Qualcomm Sampling 10nm 48-Core Server SoC

sykobee replied

08 December 2016, 08:34 AM
Qualcomm will have designed this processor in tandem with potential customers - Google, Amazon, Baidu, etc - so will be targeting their needs.

If you want in on the massively profitable server market, you work with what you have - Qualcomm have no x86 license, that's out of the door. So you create a presumably-high IPC ARM core design (Falkor), and you make use of other core competencies (or which Qualcomm has many).

Note that one rumoured aspect is on-die or on-package FPGA (Xilinx) as an option with this design. There may also be on-package HBM2 to deal with the memory bandwidth issue (at least for cached assets).

Falkor (the core) is likely to be used in future Windows products, now that MS has announced it's trying again, and doing it properly this time round.
Leave a comment:
Jabberwocky replied

08 December 2016, 08:33 AM
Originally posted by gnufreex View Post

Html in kernel? Torvalds wont like that.

Application, not operating system... (practiceliteracy thx bai)
Likes 1
Leave a comment:
wizard69 replied

08 December 2016, 08:30 AM
Originally posted by liam View Post

Assuming the bus isn't terribly designed, this lets you pay for the dram,nic(s),accelerators ONCE per 48 cores. In a best case scenario all 48 cores will be able to interleave their responses and only be responsible for 1/48 of the power budget. The worst case is only 1 core is active (HOPEFULLY the others are either hotplugged or in a very low C-state) while occasionally servicing requests and paying for all the other hardware that would otherwise be amortized.
If you want a specific application, qualcomm mentioned hadoop and spark. To me, that suggests rather low ipc (so, relying on stupidly parallel workoads and the new arm neon instructions (http://www.eetimes.com/document.asp?doc_id=1330339)

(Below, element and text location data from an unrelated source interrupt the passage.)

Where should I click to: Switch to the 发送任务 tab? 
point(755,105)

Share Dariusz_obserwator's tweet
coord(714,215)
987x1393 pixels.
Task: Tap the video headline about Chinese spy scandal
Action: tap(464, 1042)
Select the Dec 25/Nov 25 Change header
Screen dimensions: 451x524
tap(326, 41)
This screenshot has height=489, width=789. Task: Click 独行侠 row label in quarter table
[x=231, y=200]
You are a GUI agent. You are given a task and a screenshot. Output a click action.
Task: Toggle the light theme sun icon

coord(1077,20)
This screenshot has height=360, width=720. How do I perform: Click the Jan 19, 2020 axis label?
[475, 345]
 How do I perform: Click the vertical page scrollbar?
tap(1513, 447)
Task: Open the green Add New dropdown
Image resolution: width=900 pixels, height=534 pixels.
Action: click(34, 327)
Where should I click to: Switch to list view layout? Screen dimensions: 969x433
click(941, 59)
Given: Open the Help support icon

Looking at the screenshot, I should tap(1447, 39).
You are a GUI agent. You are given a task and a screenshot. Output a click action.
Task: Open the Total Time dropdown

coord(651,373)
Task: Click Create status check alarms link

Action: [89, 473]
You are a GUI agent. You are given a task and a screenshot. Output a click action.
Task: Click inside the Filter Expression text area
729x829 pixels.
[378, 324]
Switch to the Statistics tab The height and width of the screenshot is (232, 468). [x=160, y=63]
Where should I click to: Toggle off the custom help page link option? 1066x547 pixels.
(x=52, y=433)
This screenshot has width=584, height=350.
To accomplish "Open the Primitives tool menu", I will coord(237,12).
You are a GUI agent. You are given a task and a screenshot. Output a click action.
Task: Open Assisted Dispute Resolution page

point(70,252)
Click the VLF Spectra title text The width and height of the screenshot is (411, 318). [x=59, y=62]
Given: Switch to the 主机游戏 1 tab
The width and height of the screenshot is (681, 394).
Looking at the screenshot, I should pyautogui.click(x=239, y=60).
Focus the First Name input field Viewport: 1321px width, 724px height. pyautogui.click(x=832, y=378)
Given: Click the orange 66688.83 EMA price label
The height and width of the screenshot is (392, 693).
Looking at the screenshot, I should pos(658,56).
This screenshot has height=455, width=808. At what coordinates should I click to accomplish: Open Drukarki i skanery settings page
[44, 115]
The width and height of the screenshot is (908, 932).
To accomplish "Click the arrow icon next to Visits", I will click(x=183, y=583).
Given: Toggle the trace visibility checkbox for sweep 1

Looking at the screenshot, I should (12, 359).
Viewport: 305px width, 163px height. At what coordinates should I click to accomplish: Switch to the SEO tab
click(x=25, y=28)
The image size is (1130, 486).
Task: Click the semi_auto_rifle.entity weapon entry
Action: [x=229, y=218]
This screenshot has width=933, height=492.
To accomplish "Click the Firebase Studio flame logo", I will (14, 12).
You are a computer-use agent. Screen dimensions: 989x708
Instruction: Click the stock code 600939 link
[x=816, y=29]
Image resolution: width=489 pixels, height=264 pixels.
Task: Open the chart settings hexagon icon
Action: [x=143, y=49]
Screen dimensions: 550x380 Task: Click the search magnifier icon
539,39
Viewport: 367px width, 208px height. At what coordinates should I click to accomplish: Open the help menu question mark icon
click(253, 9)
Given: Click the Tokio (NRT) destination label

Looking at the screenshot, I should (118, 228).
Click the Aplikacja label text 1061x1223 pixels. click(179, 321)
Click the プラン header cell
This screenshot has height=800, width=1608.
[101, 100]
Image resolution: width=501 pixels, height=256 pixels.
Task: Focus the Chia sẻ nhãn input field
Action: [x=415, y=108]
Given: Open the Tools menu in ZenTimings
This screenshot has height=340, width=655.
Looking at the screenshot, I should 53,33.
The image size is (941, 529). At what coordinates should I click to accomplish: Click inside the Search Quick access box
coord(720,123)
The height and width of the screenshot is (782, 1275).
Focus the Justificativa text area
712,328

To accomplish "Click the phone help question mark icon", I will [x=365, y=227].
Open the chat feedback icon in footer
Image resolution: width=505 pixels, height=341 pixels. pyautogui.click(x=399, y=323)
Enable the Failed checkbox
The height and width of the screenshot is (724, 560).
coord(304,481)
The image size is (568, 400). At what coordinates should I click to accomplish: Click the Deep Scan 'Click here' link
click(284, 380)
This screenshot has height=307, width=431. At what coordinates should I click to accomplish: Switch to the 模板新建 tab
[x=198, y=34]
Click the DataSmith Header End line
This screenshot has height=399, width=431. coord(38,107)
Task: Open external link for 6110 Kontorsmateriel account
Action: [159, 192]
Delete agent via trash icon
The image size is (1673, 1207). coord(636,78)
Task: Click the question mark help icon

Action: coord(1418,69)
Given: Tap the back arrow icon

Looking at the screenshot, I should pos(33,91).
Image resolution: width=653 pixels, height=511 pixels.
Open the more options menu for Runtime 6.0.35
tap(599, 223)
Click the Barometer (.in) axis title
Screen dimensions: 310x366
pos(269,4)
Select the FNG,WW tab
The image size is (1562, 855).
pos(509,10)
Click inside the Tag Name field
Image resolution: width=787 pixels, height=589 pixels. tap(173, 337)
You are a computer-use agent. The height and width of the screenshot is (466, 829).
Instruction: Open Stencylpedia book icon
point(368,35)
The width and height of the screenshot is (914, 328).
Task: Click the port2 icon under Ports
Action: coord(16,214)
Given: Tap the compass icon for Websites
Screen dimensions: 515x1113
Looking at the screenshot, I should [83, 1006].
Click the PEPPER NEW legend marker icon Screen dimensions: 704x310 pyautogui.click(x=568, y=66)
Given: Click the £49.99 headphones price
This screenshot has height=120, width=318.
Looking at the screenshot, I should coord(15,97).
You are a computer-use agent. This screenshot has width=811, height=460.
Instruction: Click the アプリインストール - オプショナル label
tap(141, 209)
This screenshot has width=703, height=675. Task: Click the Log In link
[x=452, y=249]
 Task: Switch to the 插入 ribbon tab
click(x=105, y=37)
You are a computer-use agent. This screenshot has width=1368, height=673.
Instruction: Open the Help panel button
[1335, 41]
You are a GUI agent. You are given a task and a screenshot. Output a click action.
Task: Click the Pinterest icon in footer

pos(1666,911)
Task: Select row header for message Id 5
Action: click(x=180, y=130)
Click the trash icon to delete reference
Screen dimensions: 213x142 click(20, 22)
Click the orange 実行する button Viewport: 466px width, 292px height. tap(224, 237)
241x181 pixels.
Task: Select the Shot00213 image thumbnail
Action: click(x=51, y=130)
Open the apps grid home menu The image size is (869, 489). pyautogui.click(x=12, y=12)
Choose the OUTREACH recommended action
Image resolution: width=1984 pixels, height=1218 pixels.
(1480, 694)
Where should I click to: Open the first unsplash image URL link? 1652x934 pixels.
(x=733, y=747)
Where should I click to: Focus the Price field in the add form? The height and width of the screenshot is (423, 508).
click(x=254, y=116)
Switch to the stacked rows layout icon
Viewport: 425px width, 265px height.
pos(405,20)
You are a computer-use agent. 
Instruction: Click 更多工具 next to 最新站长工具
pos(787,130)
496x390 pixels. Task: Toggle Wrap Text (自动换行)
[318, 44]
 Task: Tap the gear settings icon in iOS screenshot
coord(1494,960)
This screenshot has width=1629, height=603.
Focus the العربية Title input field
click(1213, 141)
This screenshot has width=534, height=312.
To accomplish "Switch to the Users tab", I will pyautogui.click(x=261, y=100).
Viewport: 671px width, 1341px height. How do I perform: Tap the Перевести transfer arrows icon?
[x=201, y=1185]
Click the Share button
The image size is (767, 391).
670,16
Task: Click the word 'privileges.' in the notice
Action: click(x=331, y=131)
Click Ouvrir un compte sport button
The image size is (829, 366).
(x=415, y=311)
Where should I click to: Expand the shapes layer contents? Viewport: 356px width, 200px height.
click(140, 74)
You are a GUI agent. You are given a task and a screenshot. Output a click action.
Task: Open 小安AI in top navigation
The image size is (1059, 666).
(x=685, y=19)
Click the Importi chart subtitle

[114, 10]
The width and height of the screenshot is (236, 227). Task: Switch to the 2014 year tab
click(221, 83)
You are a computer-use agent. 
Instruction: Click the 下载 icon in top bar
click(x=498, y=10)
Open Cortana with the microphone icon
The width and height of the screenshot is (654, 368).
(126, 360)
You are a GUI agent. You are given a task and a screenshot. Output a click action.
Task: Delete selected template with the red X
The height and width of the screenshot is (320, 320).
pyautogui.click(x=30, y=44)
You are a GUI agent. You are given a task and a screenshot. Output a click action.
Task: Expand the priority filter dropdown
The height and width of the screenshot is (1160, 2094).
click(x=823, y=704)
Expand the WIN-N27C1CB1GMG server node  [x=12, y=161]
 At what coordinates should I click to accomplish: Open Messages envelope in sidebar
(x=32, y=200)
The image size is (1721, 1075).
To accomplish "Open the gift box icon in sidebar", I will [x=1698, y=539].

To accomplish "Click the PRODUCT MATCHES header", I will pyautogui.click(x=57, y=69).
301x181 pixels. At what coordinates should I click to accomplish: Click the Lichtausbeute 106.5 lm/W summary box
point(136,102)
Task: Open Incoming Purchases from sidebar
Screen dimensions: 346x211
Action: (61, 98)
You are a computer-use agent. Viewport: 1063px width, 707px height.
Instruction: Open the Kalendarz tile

As far as the new vector instructions I have to think that Apple and probably Qualcomm are also on board. Apple was heavily involved in Alt-Vec development and would be very interested in bringing such performance to the iOS lineup. Qualcomm of course is already going after the server market and might take a stab at the PC market, both businesses could leverage a high performance vector capability.

In any event for us old guys what amazes me is that we basically have a Cray on a chip many times over. Enhanced vector capability just means even more software will run smoothly on these chips.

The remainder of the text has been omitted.